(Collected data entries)

- - - -

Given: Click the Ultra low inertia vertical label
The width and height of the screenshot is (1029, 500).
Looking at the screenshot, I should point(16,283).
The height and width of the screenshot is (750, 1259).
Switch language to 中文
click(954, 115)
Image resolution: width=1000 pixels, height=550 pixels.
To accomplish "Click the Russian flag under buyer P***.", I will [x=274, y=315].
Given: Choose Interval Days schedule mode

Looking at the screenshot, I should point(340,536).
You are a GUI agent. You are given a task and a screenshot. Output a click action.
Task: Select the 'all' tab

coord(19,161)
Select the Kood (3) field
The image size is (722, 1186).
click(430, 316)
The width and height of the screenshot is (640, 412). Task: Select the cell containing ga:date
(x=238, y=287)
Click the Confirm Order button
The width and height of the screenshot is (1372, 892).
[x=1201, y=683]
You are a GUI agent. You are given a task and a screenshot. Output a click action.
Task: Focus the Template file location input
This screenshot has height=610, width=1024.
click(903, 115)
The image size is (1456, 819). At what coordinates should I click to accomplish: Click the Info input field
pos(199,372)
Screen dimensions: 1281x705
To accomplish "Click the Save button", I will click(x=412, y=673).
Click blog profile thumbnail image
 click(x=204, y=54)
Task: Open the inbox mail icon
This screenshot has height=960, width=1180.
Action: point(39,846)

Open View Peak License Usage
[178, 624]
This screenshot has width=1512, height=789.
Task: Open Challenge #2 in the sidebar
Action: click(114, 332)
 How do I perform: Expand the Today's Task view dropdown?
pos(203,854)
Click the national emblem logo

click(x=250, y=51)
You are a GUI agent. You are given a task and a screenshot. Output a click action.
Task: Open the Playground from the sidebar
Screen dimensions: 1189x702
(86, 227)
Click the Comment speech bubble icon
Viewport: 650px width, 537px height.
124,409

- - - -

• EXERCISE DETAILS: Render the records as a Markdown table with the columns Row and Entry, from the line containing "Select the Kood (3) field" through the line containing "click(903, 115)", both included. Give each line its own numbered row and omit any blank lines.

• REPLY:
| Row | Entry |
|---|---|
| 1 | Select the Kood (3) field |
| 2 | The image size is (722, 1186). |
| 3 | click(430, 316) |
| 4 | The width and height of the screenshot is (640, 412). Task: Select the cell containing ga:date |
| 5 | (x=238, y=287) |
| 6 | Click the Confirm Order button |
| 7 | The width and height of the screenshot is (1372, 892). |
| 8 | [x=1201, y=683] |
| 9 | You are a GUI agent. You are given a task and a screenshot. Output a click action. |
| 10 | Task: Focus the Template file location input |
| 11 | This screenshot has height=610, width=1024. |
| 12 | click(903, 115) |